Advocate General of Yangon Region
- Incumbent
- Assumed office 28 September 2018
- President: Win Myint
- Preceded by: Han Htoo

Personal details
- Born: 1957 (age 68–69) Nganzun Township, Myanmar
- Occupation: Attorney
- Known for: Advocate General of Yangon Region

= Khin Myo Kyi =

Burmese politician

Khin Myo Kyi (ခင်မျိုးကြည်; born 1957) is a Burmese lawyer and incumbent Advocate General of Yangon Region. On 28 September 2018, the Yangon Region Parliament unanimously approved her as the new Advocate General of Yangon Region, replacing Han Htoo.

==Early life and career==
Khin was born on 1957 in Nganzun Township, Mandalay Region, Myanmar.
She is a high court lawyer and lives in Chanayethazan Township, Mandalay. She has served 23 years as a law officer in the region before serving as an assistant director or deputy director in the attorney general’s offices in Mandalay, Sagaing Region and Naypyidaw. She then spent two years as a director with the Union Attorney General’s Office before retiring in June 2019.

From 1984 to 2001, Khin had served as a Legal staff (Level 4) at Nganzun Township and Aungmyethazan Township. From 2001 to 2007, she served as a Township law officer (Level 3) at Patheingyi Law Office. From 2007 to 2013, she served as Deputy director (in charge of the district level) at Mandalay Attorney General's Office (Regional office).

In addition, she had served as Deputy director at Sagaing Advocate General's Office in Monywa and the Federal Attorney General's Office in Naypyidaw Union Territory from 2013 to 2015. In 2016, she served as State legal officer at Kayin State Advocate General's Office in Pa-an.

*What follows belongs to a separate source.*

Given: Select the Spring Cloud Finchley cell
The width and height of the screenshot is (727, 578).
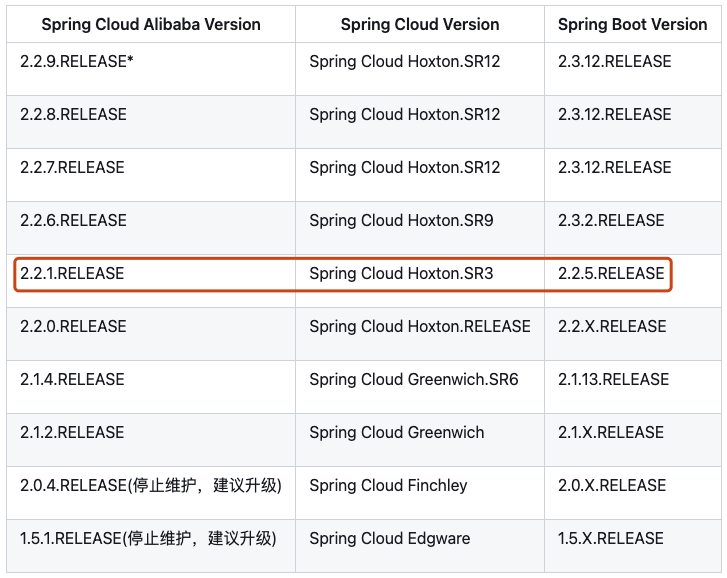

From 2016 until 2018, she served as director at the Union Attorney General's Office in Naypyidaw Union Territory.

===Advocate General of Yangon Region===
Khin has been nominated for the vacant post of Yangon Region Advocate General, replacing Han Htoo, who was arrested for allegedly taking bribes to drop a murder case.

On 26 September 2018, Chief Minister of Yangon Region Phyo Min Thein nominated her to be the new Advocate General at the Yangon Region parliament and unanimously approved and appointed her as the new Advocate General of Yangon Region on 28 September 2018.